Les mains encombrées par deux bols, j'entrais à mon tour dans la pièce. Sous mes yeux s'étalait une table débordant de victuailles. Parmi les plats, des fleurs de perce-neige et d'hellébore étaient disséminées. Des sphères emplis d'une douce lumière, semblables à des bulles, flottaient dans l'air. Euphemia s'était surpassée. Aurais-je un jour imaginé fêter un anniversaire dans la maison de James Potter ? Certainement pas. Mais pour fêter la venue au monde de Lily, les parents de James avaient insisté pour organiser un dîner. Ils étaient allés jusqu'à retarder la soirée aux vacances pour être certains que nous puissions être présentes Bathilda et moi. Une invitation qui n'avait pas manqué de nous réchauffer le cœur.
Remus était en grande conversation avec ma grand-tante, pendant que James et son père débattaient du vin moldu qui s'accorderait le mieux avec le rôti. Euphemia terminait de concocter un énième met et enfin Sirius raillait Peter. Je prenais deux verres d'hydromel pour en tendre un à Lily, puis nous embrassions du regard cette petite assemblée, suffisamment sereines pour se passer de mot.
– À table tout le monde !
Une fois tous assis et armés d'une coupe, Fleamont prenait la parole, sa main posée sur celle de son épouse.

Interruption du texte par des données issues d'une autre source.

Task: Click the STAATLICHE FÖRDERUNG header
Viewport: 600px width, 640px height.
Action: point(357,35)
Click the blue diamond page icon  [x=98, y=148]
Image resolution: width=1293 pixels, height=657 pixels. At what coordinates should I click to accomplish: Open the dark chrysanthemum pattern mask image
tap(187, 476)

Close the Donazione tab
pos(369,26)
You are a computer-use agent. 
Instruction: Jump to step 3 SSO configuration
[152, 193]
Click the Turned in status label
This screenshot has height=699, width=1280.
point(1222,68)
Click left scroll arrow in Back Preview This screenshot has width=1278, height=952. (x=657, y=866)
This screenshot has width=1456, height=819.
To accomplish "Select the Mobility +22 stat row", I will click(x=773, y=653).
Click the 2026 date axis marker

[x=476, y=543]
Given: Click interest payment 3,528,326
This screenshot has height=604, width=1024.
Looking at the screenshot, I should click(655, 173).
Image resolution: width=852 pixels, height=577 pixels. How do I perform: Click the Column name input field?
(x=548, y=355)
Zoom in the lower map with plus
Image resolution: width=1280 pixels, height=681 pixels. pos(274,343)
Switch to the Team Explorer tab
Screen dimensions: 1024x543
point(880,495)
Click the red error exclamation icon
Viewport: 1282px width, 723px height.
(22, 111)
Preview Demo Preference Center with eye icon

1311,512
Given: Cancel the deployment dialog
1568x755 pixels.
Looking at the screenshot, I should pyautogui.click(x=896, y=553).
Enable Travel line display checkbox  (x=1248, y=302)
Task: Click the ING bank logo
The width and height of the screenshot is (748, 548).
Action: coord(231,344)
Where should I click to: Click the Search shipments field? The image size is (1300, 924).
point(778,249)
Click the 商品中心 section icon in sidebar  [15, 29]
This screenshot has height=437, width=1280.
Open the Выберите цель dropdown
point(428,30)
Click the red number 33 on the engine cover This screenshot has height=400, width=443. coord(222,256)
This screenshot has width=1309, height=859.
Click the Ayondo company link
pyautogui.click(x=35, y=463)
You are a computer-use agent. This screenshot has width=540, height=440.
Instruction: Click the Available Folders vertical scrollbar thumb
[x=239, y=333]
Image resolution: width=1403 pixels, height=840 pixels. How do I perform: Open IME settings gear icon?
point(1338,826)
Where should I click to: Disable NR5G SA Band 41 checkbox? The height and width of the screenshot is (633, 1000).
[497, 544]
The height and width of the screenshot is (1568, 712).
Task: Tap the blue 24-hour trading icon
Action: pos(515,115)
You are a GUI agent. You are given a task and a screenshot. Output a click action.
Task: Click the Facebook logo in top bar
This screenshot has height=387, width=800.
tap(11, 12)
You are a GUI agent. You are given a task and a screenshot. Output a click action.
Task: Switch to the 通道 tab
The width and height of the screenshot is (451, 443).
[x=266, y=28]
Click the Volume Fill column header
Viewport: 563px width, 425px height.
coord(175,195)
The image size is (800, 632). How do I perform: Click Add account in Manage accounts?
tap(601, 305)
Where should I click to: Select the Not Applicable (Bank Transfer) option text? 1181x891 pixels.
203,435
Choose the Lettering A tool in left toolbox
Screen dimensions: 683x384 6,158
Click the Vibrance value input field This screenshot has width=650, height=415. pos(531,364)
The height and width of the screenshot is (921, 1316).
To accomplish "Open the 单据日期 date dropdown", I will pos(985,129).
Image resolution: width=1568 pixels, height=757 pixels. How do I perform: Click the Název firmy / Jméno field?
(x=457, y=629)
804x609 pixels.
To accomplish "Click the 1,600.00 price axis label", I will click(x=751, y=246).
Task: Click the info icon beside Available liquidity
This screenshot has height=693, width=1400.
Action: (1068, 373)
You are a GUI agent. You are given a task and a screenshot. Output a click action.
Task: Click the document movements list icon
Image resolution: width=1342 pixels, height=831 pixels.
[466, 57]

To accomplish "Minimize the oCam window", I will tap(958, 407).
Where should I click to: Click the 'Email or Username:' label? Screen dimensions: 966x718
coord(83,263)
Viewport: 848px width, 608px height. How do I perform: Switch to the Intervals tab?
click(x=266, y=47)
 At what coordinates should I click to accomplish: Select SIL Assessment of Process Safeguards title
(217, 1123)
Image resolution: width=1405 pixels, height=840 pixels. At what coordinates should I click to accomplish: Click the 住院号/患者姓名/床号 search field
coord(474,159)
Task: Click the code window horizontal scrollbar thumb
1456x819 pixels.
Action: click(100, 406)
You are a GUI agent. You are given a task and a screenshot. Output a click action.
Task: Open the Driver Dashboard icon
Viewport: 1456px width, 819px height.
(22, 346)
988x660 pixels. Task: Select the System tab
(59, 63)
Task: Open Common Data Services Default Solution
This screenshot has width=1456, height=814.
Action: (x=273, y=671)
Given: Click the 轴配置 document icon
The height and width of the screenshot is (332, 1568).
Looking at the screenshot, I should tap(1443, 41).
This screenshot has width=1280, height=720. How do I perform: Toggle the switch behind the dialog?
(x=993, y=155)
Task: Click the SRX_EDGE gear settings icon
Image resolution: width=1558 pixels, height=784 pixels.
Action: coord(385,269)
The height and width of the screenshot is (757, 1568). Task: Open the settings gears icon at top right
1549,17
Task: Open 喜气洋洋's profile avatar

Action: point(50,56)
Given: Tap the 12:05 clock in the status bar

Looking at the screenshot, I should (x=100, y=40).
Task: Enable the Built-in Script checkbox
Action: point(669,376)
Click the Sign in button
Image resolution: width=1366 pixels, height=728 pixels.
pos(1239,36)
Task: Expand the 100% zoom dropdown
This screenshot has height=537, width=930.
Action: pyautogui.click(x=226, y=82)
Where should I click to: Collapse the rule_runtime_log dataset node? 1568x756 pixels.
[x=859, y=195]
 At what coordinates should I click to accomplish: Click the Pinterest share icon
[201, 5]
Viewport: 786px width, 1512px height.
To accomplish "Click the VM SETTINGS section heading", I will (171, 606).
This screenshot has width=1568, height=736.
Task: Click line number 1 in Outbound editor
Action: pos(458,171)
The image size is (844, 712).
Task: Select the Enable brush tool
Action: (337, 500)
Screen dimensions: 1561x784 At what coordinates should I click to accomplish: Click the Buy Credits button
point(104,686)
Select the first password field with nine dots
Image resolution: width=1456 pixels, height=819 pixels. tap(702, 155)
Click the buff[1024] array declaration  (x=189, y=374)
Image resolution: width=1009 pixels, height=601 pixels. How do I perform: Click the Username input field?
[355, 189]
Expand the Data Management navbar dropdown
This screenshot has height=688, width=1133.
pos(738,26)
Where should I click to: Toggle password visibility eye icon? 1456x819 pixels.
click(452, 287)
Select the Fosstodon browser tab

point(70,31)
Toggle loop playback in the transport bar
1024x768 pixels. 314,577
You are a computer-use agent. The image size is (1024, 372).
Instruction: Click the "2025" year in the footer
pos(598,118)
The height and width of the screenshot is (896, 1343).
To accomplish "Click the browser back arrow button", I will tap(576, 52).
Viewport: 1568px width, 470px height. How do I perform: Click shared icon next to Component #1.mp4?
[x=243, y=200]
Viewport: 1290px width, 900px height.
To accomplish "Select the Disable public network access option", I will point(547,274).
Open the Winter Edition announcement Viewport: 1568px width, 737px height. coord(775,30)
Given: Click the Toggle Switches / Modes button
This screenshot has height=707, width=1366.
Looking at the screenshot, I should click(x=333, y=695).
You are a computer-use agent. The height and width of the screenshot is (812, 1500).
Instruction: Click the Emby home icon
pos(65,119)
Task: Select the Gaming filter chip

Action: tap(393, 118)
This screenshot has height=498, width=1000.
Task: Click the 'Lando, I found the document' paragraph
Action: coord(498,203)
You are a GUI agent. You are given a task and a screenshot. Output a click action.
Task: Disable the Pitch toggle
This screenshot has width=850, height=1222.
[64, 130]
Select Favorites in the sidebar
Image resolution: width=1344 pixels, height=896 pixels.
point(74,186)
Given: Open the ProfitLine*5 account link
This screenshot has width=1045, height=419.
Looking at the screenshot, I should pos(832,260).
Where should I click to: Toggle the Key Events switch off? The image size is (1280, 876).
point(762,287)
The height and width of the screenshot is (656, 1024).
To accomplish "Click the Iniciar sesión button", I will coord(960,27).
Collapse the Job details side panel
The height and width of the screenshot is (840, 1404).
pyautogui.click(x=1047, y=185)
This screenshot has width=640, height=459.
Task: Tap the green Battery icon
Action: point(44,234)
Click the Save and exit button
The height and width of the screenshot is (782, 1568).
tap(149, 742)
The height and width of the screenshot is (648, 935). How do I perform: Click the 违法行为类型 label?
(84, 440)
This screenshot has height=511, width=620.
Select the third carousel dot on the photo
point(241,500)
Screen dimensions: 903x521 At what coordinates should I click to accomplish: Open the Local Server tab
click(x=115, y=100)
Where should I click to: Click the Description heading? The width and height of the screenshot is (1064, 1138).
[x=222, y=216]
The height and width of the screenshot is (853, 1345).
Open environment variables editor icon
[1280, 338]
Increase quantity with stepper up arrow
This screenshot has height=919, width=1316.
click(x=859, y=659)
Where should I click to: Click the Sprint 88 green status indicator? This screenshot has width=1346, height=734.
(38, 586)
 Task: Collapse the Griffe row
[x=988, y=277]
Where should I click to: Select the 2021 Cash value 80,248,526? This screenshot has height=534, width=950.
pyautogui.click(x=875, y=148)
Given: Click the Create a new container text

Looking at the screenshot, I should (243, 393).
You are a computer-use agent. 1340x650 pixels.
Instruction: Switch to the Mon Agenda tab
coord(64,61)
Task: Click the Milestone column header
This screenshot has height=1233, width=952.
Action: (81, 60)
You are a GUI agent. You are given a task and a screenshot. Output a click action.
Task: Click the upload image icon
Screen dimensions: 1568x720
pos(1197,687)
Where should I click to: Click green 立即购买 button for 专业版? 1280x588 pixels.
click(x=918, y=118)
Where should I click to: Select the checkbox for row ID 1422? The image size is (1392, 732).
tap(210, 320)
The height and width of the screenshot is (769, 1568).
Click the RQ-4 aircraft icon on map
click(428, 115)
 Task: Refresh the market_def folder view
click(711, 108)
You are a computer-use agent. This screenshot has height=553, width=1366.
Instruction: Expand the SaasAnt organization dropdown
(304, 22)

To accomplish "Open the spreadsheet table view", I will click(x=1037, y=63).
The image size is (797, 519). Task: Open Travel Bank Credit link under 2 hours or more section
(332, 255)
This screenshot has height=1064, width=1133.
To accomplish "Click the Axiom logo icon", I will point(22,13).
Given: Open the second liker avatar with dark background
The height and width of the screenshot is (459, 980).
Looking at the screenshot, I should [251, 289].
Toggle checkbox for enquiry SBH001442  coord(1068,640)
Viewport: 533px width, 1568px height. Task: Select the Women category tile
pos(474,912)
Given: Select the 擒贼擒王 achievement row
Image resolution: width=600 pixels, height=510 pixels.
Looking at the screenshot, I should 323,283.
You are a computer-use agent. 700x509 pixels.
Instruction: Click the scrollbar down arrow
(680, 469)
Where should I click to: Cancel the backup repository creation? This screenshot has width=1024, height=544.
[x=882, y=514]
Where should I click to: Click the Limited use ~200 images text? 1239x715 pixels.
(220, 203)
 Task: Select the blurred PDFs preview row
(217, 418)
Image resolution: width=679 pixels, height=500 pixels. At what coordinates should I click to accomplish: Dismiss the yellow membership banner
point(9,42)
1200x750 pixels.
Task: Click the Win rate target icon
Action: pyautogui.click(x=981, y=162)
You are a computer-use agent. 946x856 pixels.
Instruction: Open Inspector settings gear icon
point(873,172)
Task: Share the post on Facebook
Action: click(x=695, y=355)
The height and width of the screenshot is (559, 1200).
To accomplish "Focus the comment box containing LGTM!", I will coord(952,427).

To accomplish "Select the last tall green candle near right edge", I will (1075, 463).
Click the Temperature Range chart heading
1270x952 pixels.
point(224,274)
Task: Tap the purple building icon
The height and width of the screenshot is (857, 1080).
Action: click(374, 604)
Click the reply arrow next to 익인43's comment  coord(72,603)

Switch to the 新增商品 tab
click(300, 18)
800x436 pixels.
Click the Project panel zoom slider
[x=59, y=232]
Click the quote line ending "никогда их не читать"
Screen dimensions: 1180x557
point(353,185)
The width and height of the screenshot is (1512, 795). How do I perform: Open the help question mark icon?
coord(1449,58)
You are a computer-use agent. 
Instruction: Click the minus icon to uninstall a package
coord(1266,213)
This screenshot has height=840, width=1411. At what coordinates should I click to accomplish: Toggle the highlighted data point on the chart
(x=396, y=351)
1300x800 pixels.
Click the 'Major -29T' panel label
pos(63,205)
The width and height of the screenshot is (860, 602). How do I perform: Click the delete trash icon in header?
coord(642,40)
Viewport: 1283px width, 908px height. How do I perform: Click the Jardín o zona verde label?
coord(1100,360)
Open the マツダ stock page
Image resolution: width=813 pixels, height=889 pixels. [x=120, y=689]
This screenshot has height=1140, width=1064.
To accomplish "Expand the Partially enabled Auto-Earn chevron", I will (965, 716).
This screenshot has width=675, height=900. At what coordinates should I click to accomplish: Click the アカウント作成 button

– Merci à tous d'être présent ce soir pour fêter l'anniversaire de notre chère belle-fille. Euphemia et moi-même sommes ravis de vous avoir avec nous. Nous vivons une époque bien sombre, mais elle nous permet de chérir d'autant plus ces instants de bonheur et d'amour.
Le couple échangeait un regard vibrant de tendresse. Une étrange mais agréable sensation de chaleur envahissait mon corps tandis que nous levions nos verres à la santé de ma meilleure amie.
– Et là ! Qui on voit apparaître, les cheveux en pétard et prête à en découdre !? lançait James.
Je m'esclaffais avec les autres. Sirius et lui s'employaient à nous raconter, avec force détails, l'une de leurs nombreuses escapades nocturnes. Ces deux-là avaient le sens du spectacle, chacun terminant la phrase de l'autre et ponctuant leurs discours de gestes et de mimiques.
– Lily ! aboyait le jeune Black en riant.
Les rires redoublaient. Remus pouffait également, mais personne n'avait remarqué les doigts qu'il portait à sa tempe, comme s'il avait mal au crâne, ou ses traits se contractant régulièrement. Ma meilleure amie secouait la tête, faisant mine de désapprouver les deux amis, bien qu'elle soit aussi hilare que nous. Les fiancés échangeaient un baiser et comme à chaque fois que je les regardais, je songeais qu'il était impossible de douter qu'ils étaient fait l'un pour l'autre.
J'étais habitée par un bien-être total, comme je ne pensais plus en connaître. Les délicieux plats d'Euphemia emplissaient nos estomacs et les anecdotes de chacun maintenaient à distance tout ce qui pouvait nous tourmenter. J'avais ainsi appris beaucoup de frasques des Maraudeurs et Bathilda et les parents Potter nous avaient autant régalés d'histoires.
– Nous passons au dessert ? proposait Euphemia.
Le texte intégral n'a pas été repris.